Single by Count Basie
- Released: December 17, 1938
- Recorded: August 22, 1938
- Genre: Swing
- Label: Decca
- Songwriters: Count Basie, Eddie Durham

= Jumpin' at the Woodside =

"Jumpin' at the Woodside" is a song first recorded in 1938 by the Count Basie Orchestra, and considered one of the band's signature tunes. When first released it reached number 11 on the Billboard charts and remained on them for four weeks. Since then, it has become a frequently recorded jazz standard.

==Song details==

The song was recorded on August 22, 1938 for Decca and was released on December 17 of that year. It charted as high as No. 11 and was on the charts for four weeks. That original 1938 recording features solos by Earle Warren (alto sax), Buck Clayton (trumpet), Lester Young (tenor sax), and Herschel Evans (clarinet).

The song is considered one of the Basie band's "signature" tunes, a "favorite", and even "a definition of swing."

While many liner notes credit the tune only to Basie, historians and others also credit band member Eddie Durham. Like many Basie numbers of that era, it was a "head arrangement" collaboratively created by the band. Sullivan indicates Durham wrote the tune in 1937 and then Basie refined it. The tune was based on earlier songs such as Jammin' for the Jackpot and John's Idea. Durham had left the band by the time it was recorded.

The word "jumpin" in the title is a triple entendre - it means lively as in "the joint is jumping", a synonym for dancing or a synonym for sex.

==The Woodside Hotel==
The location in the title refers to the Woodside Hotel, which was located on Seventh Avenue at 142nd Street in Harlem (and has since been demolished). It was operated by Love B. Woods, an African-American who operated a number of "dingy flophouses", some of which had "unsavory reputation[s]". But the Woodside distinguished itself by becoming a popular place for jazz musicians and Negro league baseball teams to stay while in New York during segregation. Later, Woods would become better known for his involvement in operating the Hotel Theresa, a much more upscale hotel that was called the "Waldorf of Harlem".

The band stayed at the Woodside repeatedly and even rehearsed in the basement of the hotel.
Singer Ella Fitzgerald (who sometimes performed with the band) also stayed at the Woodside in 1937 when the band was playing at the Roseland Ballroom.

==Other recordings and appearances==
The song was used in famous Lindy Hop dance numbers by the troupe Whitey's Lindy Hoppers in the Broadway show Hellzapoppin as well as other shows of that era. The routine was recorded in the 1941 film version which can be seen on YouTube (though the movie was released with different music over the sequence for licensing reasons).
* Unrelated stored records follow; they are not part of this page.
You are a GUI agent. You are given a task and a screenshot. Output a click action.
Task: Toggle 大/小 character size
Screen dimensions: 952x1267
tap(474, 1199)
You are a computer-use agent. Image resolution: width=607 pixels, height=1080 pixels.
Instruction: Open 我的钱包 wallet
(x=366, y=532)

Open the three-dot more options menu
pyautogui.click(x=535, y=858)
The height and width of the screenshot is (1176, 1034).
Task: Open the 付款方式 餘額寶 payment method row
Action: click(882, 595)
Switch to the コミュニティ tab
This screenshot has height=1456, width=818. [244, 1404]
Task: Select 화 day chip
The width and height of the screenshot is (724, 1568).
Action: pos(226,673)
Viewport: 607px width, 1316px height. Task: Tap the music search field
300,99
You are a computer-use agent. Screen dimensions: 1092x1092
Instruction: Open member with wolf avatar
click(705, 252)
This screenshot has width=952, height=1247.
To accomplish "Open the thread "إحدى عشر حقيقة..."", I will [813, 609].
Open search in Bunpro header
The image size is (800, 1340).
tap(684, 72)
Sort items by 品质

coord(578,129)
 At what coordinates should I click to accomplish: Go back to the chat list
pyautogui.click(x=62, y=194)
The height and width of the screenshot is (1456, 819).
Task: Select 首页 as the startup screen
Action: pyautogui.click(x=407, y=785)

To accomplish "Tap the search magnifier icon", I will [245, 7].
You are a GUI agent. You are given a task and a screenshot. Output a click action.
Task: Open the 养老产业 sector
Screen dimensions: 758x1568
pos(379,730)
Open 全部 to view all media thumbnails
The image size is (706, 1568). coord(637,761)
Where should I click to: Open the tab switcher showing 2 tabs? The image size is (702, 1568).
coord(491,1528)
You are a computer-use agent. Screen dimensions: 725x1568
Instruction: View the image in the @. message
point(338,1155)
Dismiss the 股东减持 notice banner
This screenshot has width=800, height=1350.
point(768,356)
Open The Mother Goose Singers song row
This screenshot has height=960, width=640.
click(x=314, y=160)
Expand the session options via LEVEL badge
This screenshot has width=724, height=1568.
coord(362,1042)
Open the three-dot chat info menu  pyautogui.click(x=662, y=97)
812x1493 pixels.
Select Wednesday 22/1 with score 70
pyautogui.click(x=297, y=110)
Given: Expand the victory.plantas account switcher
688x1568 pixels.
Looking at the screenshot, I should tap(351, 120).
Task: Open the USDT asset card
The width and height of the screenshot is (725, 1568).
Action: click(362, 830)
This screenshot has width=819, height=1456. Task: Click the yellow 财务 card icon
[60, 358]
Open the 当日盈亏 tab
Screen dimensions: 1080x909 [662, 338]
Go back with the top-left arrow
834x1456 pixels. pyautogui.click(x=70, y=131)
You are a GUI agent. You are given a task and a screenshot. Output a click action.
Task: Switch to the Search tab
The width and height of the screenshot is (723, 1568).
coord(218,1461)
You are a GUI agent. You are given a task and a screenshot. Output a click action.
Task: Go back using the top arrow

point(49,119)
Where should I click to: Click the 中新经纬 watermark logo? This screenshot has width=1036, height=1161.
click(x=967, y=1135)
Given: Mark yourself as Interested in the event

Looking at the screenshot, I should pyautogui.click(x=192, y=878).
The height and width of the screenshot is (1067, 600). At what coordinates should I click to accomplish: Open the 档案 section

In addition to numerous Basie recordings over the years, the song has been recorded by a number of artists including Lionel Hampton, Monk Montgomery, Oscar Peterson, Django Reinhardt, Buddy Rich, and others. It was also arranged as a mambo by Pérez Prado Y Su Orquesta in 1955. In 1957, Jon Hendricks wrote lyrics to the tune to be performed by Lambert, Hendricks & Ross.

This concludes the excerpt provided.